At Rabbi Witkes’ request, one of the volunteers spoke with the college students. After hearing the volunteer describe the great lengths the community had gone to in order to host their brothers and sisters in need, one student immediately asked, “How can we help?”
“We need food; there is no food left here,” the volunteer said, listing a few specific food items they needed.
The trip’s itinerary was put on hold, and the students turned to their friends on social media for funding. Their impromptu fundraiser raised a substantial sum within a few minutes, and they quickly drove to the local supermarket.
After a brief shopping spree, the students returned with their bus brimming with provisions. Now it was the refugees’ turn to be surprised. Some began to cry. “They gave us a pretty short shopping list. One of this, two of that — limited quantities,” Witkes says. “I suppose they didn’t expect us to return with a bus full of stuff. They were all very grateful, and they were tearing up.”
With just a little teamwork, we were able to help in a really meaningful way,” says Abby Mensch, an undergrad from Penn State University. “It was beautiful to be part of that moment, and it reflected the Jewish spirit of community and charity.”
Lublin has long been a fixture of Chabad on Campus trips, boasting a rich Jewish history. Established in 1930 by Rabbi Meir Shapiro, the Chachmei Lublin Yeshiva was the largest yeshivah of its time. It soon became one of European Jewry’s most prestigious institutions, and the trip organizers include the building on tours as a reminder of the Jewish people’s love of Torah study.
“Everyone is looking at the horrific events in Ukraine, wondering how they can help,” says Rabbi Yossy Gordon, CEO of Chabad on Campus International. “It’s inspiring to see these young students step up to the plate and put into practice the lessons of Jewish pride and service this trip teaches.”

● **Material provided**:
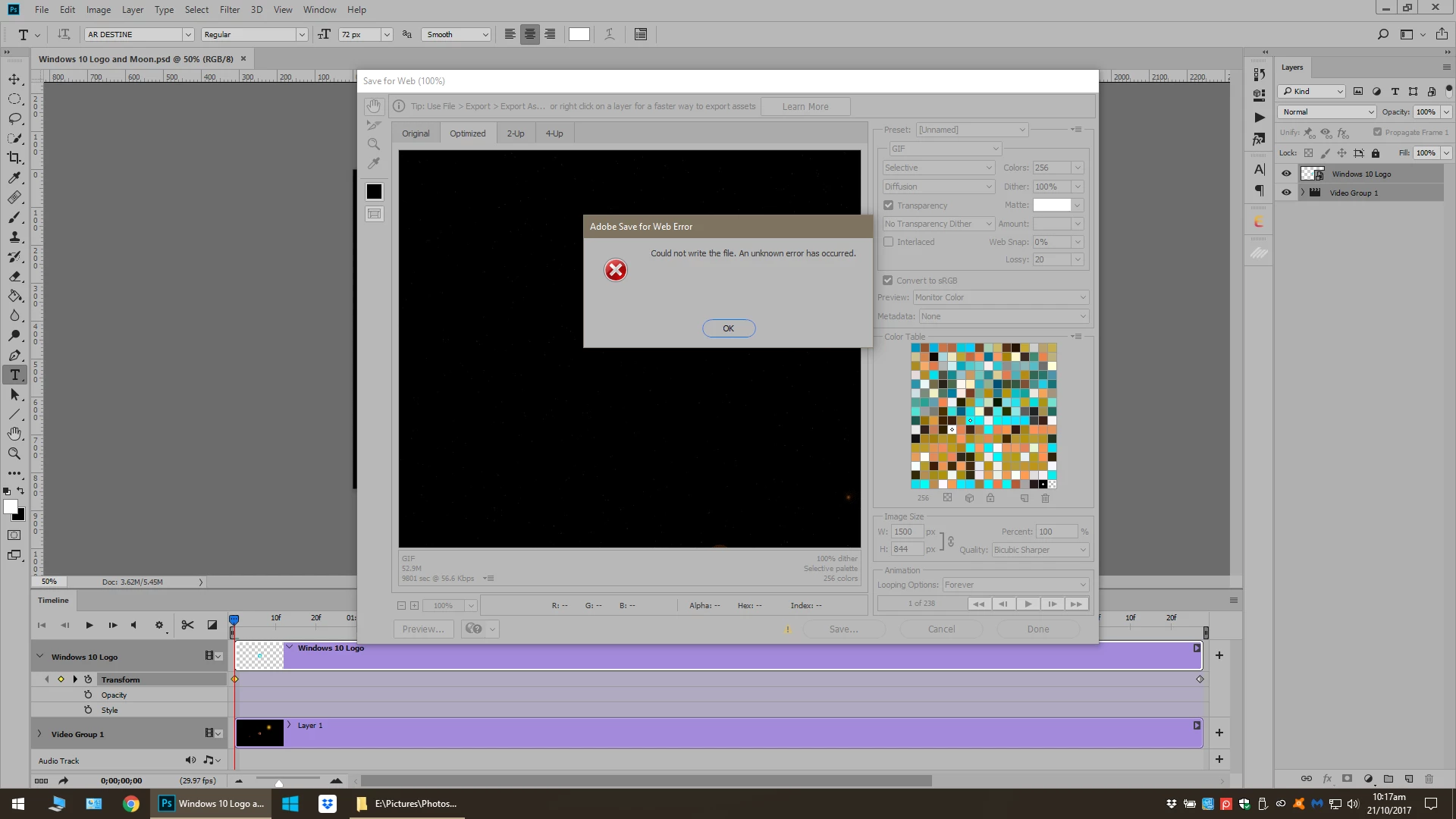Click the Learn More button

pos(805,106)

==

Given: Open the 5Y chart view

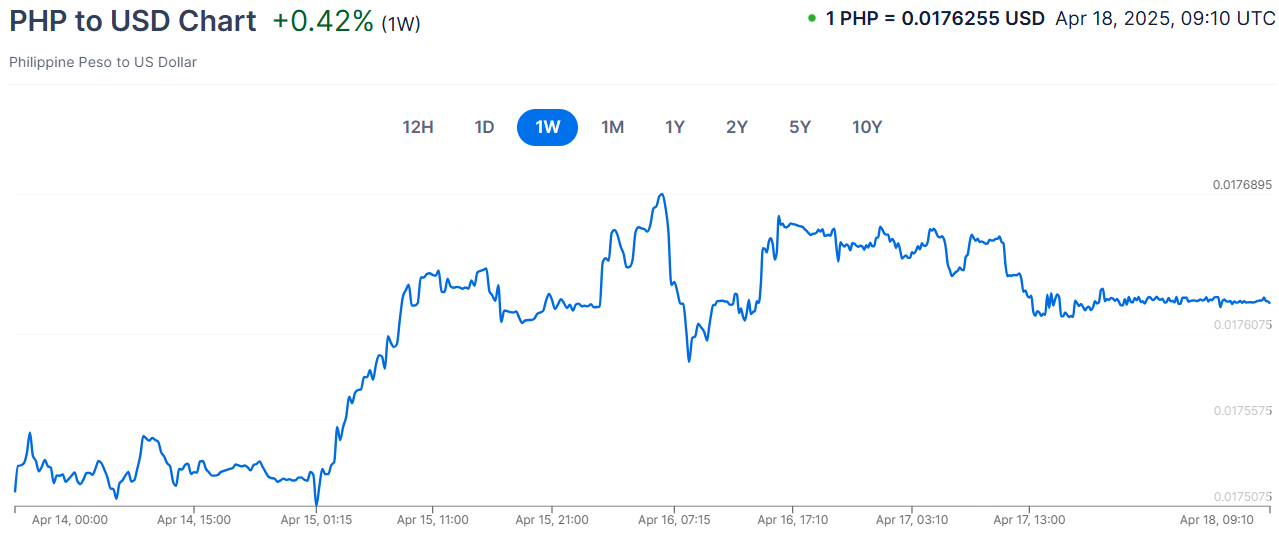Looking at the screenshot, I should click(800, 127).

● **Directions**: In the article about the students' visit to Lublin, who established the Chachmei Lublin Yeshiva, and in what year? The data plays no part in this exercise.

● **Response to the exercise**: Rabbi Meir Shapiro established it in 1930.